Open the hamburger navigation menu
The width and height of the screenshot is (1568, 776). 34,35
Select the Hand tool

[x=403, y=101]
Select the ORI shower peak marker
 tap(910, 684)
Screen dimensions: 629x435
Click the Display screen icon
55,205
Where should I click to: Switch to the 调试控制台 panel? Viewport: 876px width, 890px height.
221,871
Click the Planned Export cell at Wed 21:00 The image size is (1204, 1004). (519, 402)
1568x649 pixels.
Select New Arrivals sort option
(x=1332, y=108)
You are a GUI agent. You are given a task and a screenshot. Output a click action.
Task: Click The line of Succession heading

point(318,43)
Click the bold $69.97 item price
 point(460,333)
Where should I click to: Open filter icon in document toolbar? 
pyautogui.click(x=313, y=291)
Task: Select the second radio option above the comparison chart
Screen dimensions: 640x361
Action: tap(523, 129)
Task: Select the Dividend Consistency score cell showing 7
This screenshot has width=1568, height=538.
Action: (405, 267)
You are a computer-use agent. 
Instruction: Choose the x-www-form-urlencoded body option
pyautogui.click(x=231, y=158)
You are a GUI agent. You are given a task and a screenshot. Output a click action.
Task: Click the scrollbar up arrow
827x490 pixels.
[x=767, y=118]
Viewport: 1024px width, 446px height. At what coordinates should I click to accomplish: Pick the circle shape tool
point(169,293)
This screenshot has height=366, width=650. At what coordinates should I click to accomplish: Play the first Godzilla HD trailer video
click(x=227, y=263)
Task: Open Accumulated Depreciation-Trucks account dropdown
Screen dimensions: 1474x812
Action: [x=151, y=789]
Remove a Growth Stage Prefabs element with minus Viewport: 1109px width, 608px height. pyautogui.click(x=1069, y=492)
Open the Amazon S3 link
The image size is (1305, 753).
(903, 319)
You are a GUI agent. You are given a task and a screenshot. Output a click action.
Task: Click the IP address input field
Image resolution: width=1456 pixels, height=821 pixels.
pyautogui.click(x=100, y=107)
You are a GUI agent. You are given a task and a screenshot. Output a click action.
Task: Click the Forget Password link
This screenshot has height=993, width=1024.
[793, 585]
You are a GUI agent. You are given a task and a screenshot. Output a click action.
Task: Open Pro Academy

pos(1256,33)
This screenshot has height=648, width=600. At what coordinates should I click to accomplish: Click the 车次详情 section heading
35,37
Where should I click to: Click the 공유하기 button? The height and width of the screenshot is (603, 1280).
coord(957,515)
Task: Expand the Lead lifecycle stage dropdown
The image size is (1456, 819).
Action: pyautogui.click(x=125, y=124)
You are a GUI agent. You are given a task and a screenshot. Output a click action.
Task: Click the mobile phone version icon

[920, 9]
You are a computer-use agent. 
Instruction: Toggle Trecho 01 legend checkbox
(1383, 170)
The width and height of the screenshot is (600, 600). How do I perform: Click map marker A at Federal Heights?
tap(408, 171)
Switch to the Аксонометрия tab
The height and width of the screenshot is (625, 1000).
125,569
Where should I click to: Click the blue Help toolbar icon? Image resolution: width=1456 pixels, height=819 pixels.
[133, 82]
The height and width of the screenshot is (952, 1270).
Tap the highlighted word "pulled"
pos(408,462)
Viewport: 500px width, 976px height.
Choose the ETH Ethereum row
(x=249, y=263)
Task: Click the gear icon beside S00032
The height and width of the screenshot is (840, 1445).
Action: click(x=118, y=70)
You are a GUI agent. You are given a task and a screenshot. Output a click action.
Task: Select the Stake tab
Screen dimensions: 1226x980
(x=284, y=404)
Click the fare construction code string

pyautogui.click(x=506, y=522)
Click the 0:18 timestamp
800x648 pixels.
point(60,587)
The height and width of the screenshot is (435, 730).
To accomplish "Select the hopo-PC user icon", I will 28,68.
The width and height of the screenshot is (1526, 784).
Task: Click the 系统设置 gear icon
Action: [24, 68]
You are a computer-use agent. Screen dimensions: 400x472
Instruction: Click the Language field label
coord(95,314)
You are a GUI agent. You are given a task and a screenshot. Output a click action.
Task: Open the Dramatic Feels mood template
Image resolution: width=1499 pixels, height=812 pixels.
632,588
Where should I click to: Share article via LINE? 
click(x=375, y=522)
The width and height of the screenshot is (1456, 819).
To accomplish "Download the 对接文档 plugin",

☆ ☆ ☆

[BRIEF] Lay out the records from the line containing "Select the ORI shower peak marker" through the line containing "pyautogui.click(x=313, y=291)" as a Markdown table. Use two columns, Row and Line, number each line in order, and leave out blank lines.

[COMPLETE ANSWER]
| Row | Line |
|---|---|
| 1 | Select the ORI shower peak marker |
| 2 |  tap(910, 684) |
| 3 | Screen dimensions: 629x435 |
| 4 | Click the Display screen icon |
| 5 | 55,205 |
| 6 | Where should I click to: Switch to the 调试控制台 panel? Viewport: 876px width, 890px height. |
| 7 | 221,871 |
| 8 | Click the Planned Export cell at Wed 21:00 The image size is (1204, 1004). (519, 402) |
| 9 | 1568x649 pixels. |
| 10 | Select New Arrivals sort option |
| 11 | (x=1332, y=108) |
| 12 | You are a GUI agent. You are given a task and a screenshot. Output a click action. |
| 13 | Task: Click The line of Succession heading |
| 14 | point(318,43) |
| 15 | Click the bold $69.97 item price |
| 16 |  point(460,333) |
| 17 | Where should I click to: Open filter icon in document toolbar?  |
| 18 | pyautogui.click(x=313, y=291) |